The Weekly Ringer

The University of Mary Washington Student Newspaper

UMW NAACP chapter marches on Washington for 60th anniversary of M.L.K. Jr.’s “I Have a Dream” speech

3 min read
A woman holding a sign, a man holding a microphone, and a child holding the woman's hand while standing on the National Mall

Attendees gather on National Mall | Photo Courtesy of Kaylah Lightfoot


Staff Writer

On Saturday, Aug. 26, members of the NAACP chapter at UMW traveled to Washington, D.C. for the 60th anniversary of the March on Washington. Despite it being UMW’s move-in day, many club leaders and members joined thousands of others to gather around the Lincoln Memorial to celebrate and reflect upon the 60 years that have passed since the original address was given in 1963.

“The general atmosphere was one of revival—it was hundreds of groups bringing positive, nationwide energy and hope,” said junior Kaylah Lightfoot, a political science major and secretary of NAACP at UMW.
According to the NAACP, who organized the event, the march was intended to be an extension of the original speech. Tens of thousands of people gathered for the march that featured a diverse, high-profile group of speakers that included many women, which was a stark contrast to the original march where only one woman spoke.

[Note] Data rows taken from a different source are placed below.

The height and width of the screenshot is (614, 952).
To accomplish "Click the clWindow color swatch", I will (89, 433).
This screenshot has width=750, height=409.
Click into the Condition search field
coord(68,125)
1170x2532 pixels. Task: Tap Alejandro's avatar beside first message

An official statement on the NAACP website said, “Our march will be a continuation, not commemoration, of Dr. Martin Luther King, Jr’s work, the event will bring together global civil rights leaders and partner organizations from across the country to evaluate the progress made to achieve Dr. King’s dream while continuing to highlight the work still needed to bring about peace, justice, and equity in the world.”
At the march, a variety of individuals spoke on topics that reflected their numerous experiences and opinions that fell in line with Dr. King’s speech. House Assistant Democratic Leader James Clyburn (D-S.C.) and Democratic Leader Hakeem Jeffries (D-N.Y.) advocated for federal voting protections, David Hogg, a Parkland school shooting survivor, called for younger individuals to run for office to fight gun violence and comedian and actor Sacha Baron Cohen called for an end to antisemitism.

Among those who spoke was Andrew Young Jr., one of the last living attendees of the original march and a civil rights pioneer. He reflected on the progress made since 1963, and he encouraged people to pay attention to the progress that has been made over the years rather than focus on all of the wrongs in the past.

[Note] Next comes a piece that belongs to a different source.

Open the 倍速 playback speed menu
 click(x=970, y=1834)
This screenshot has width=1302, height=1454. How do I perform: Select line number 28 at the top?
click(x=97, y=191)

NAACP at UMW Club President Diana Guzman shared similar sentiments while making note of the progress that is still to be made.

“There is just so much hate in the Supreme Court. The main focus of our organization is to be focused on anti-hate outreach; we have retired veterans that are partnered with the NAACP. Let’s not forget the overall message of ‘I Have a Dream,’” she said.

The NAACP chapter at UMW aims to spread awareness for the same social justice issues that Dr. King first discussed 60 years ago, and they’re driven by the primary goal of spreading love.

“It’s not as much about pushing any political agenda, it’s more just a radical movement against all the hate that’s happening out there in the world today,” said Khadija Kamrah, a junior nursing major and member of NAACP at UMW.